Abstract

Candida auris has emerged as a significant global nosocomial pathogen. This is primarily due to its antifungal resistance profile but also its capacity to form adherent biofilm communities on a range of clinically important substrates. While we have a comprehensive understanding of how other Candida species resist and respond to antifungal challenge within the sessile phenotype, our current understanding of C. auris biofilm-mediated resistance is lacking. In this study, we are the first to perform transcriptomic analysis of temporally developing C. auris biofilms, which were shown to exhibit phase- and antifungal class-dependent resistance profiles. A de novo transcriptome assembly was performed, where sequenced sample reads were assembled into an ~11.5-Mb transcriptome consisting of 5,848 genes. Differential expression (DE) analysis demonstrated that 791 and 464 genes were upregulated in biofilm formation and planktonic cells, respectively, with a minimum 2-fold change.
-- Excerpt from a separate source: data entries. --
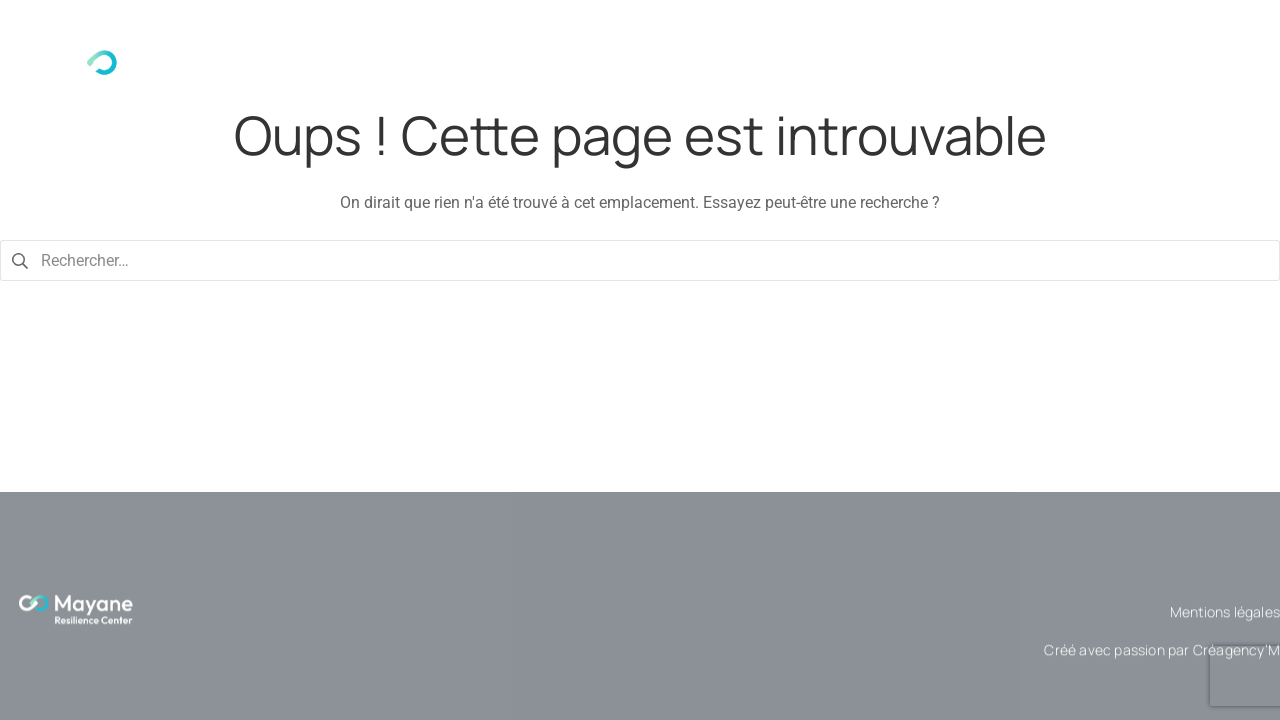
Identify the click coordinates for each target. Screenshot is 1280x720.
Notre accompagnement (854, 81)
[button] (854, 81)
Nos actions (1035, 81)
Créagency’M (1236, 659)
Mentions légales (1225, 621)
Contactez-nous (1178, 81)
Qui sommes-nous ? (652, 81)
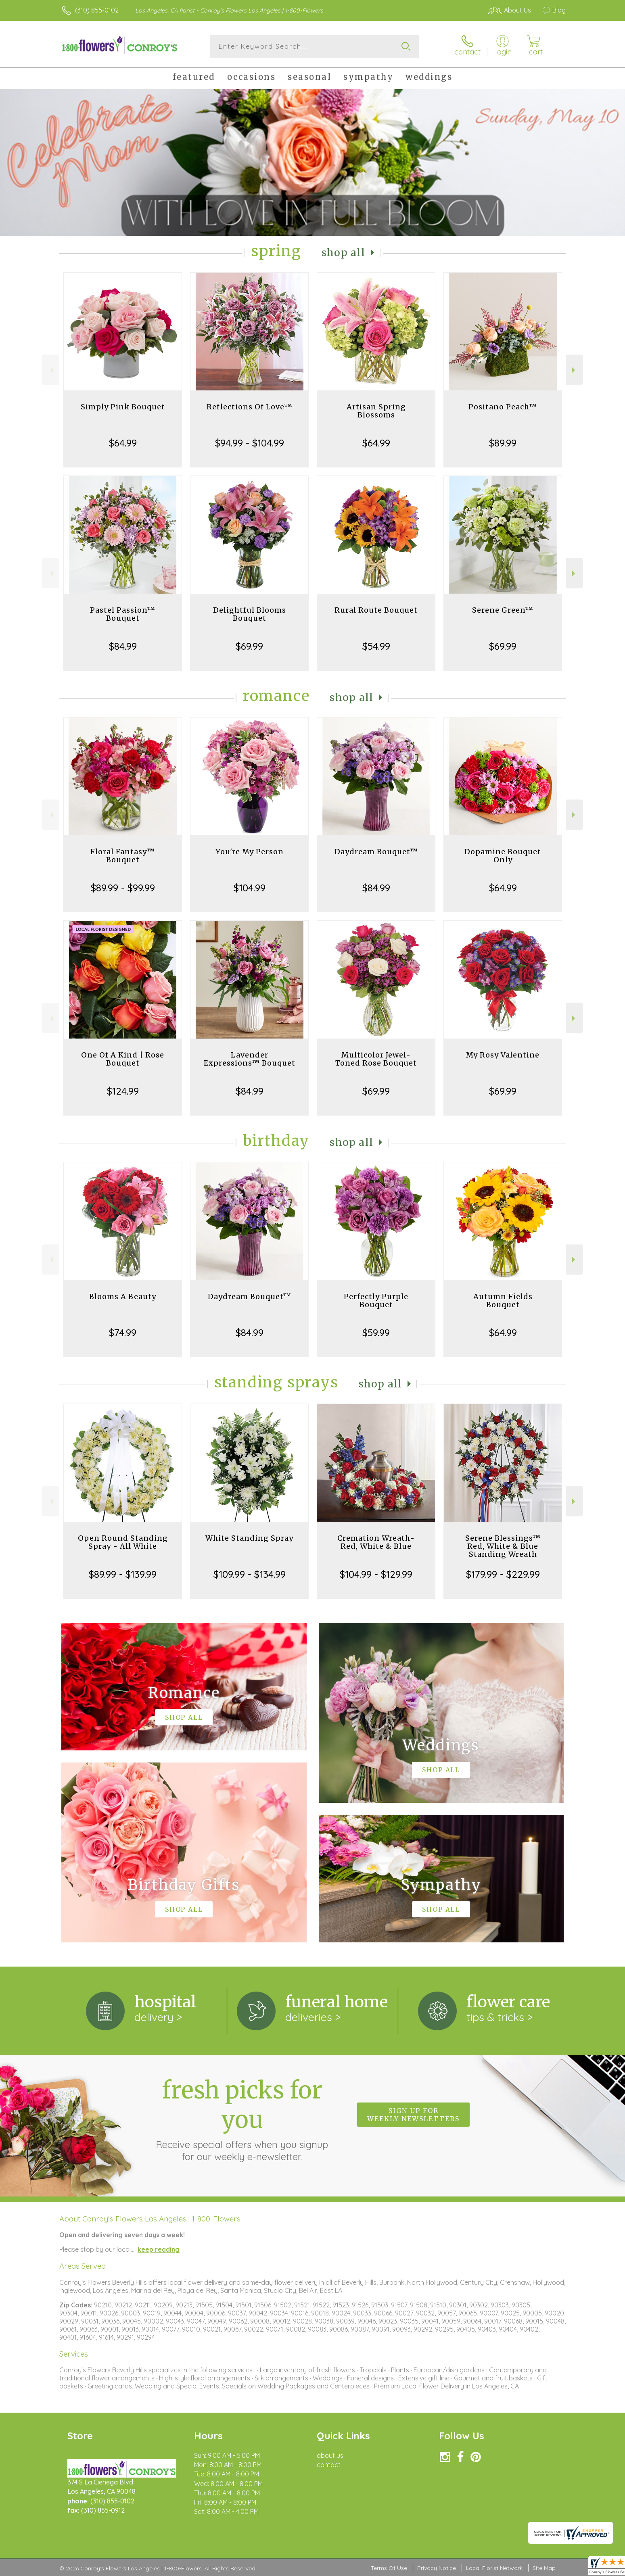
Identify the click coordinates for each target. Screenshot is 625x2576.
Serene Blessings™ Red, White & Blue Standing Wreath (503, 1546)
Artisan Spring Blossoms (376, 410)
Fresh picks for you (242, 2119)
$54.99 (376, 646)
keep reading (159, 2249)
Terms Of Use (389, 2568)
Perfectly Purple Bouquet (376, 1300)
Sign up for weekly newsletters (413, 2115)
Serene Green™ (502, 610)
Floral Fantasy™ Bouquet (122, 855)
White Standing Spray (249, 1538)
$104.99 (249, 888)
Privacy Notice (436, 2568)
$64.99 (123, 443)
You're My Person (249, 851)
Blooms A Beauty (122, 1296)
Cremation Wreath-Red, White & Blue (376, 1542)
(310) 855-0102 (97, 10)
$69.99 (249, 646)
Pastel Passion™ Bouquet (122, 614)
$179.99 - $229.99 (503, 1574)
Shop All (343, 252)
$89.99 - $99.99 (123, 888)
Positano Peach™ (502, 406)
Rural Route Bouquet (376, 610)
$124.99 (123, 1091)
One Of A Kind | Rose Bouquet (122, 1059)
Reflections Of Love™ (250, 406)
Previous (50, 370)
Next (574, 370)
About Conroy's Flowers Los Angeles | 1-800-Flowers (149, 2218)
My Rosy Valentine (502, 1055)
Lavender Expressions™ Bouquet (249, 1059)
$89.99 (502, 443)
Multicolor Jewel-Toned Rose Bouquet (376, 1059)
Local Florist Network (494, 2568)
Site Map (544, 2568)
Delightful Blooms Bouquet (249, 614)
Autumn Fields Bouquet (503, 1300)
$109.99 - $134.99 (249, 1574)
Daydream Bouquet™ (376, 851)
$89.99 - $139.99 (123, 1574)
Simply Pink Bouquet (123, 406)
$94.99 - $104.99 (249, 443)
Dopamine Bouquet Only (502, 855)
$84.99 (123, 646)
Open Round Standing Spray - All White (123, 1542)
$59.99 (376, 1333)
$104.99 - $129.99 (376, 1574)
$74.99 (122, 1333)
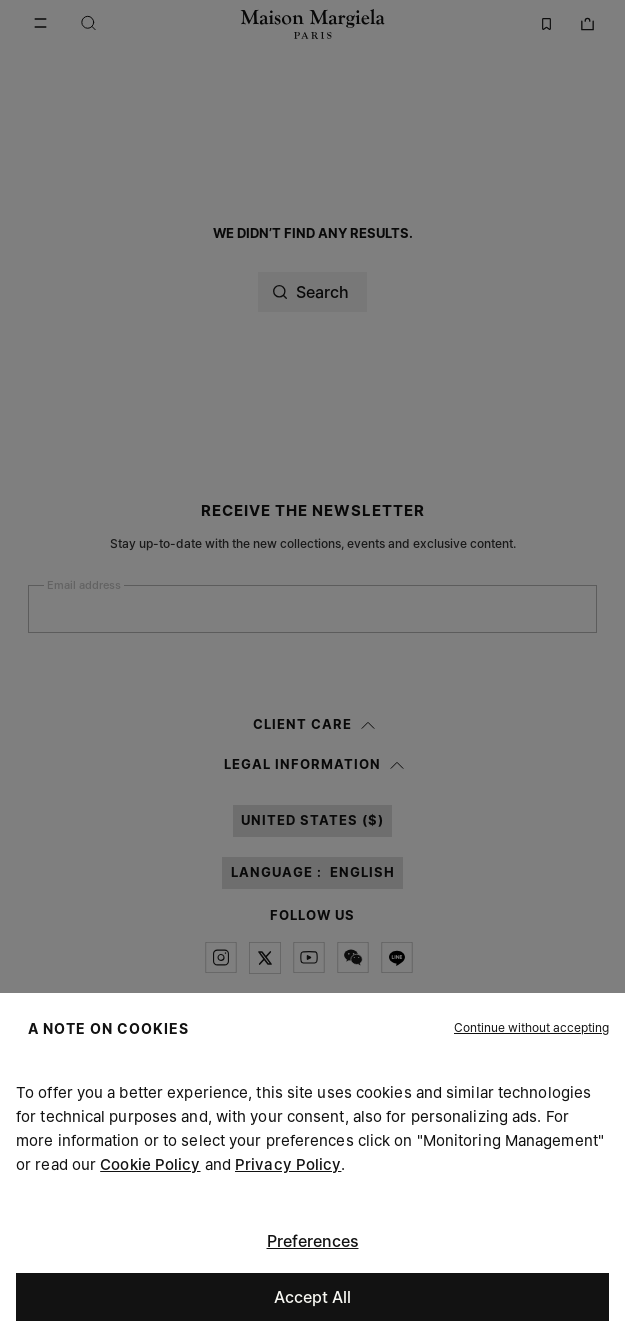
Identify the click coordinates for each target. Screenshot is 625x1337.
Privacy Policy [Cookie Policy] (288, 1164)
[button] (531, 1028)
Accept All (312, 1297)
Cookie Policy (150, 1164)
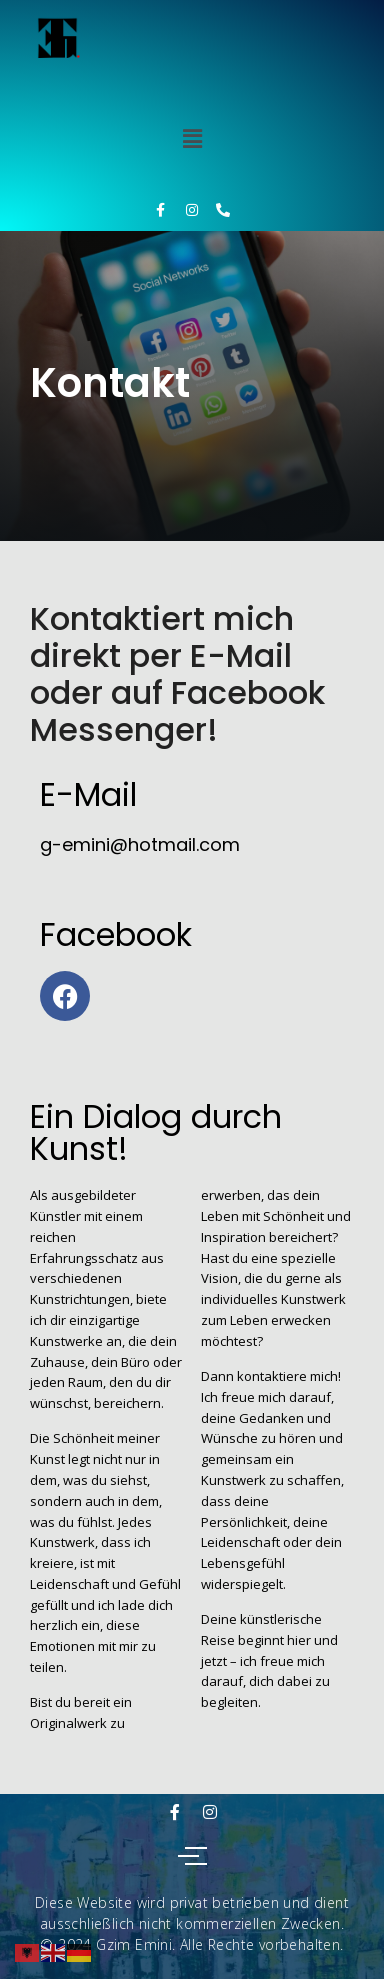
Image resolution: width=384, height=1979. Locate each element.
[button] (192, 139)
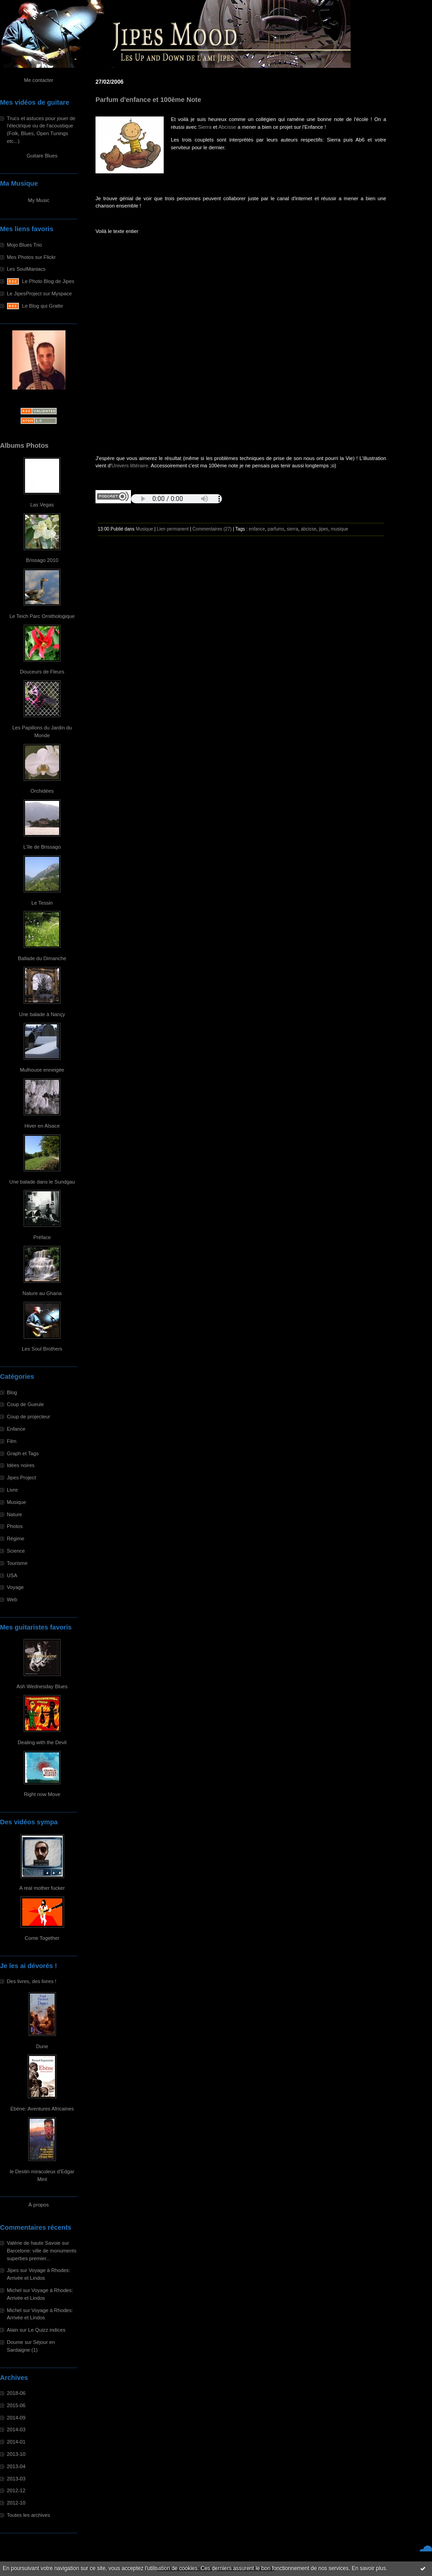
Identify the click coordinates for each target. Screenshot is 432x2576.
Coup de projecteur (28, 1416)
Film (11, 1441)
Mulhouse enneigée (42, 1070)
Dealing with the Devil (42, 1742)
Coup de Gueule (25, 1404)
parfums (276, 528)
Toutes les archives (28, 2515)
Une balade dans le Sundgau (42, 1181)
Adhesin-related glycosylphosphatidylinositol (GPI)-anchored cell wall genes were upregulated at all time points of biofilm formation. As the biofilm developed into intermediate and mature stages, a number of genes encoding efflux pumps were upregulated, including ATP-binding cassette (ABC) and major facilitator superfamily (MFS) transporters. When we assessed efflux pump activity biochemically, biofilm efflux was greater than that of planktonic cells at 12 and 24 h. When these were inhibited, fluconazole sensitivity was enhanced 4- to 16-fold. This study demonstrates the importance of efflux-mediated resistance within complex C. auris communities and may explain the resistance of C. auris to a range of antimicrobial agents within the hospital environment.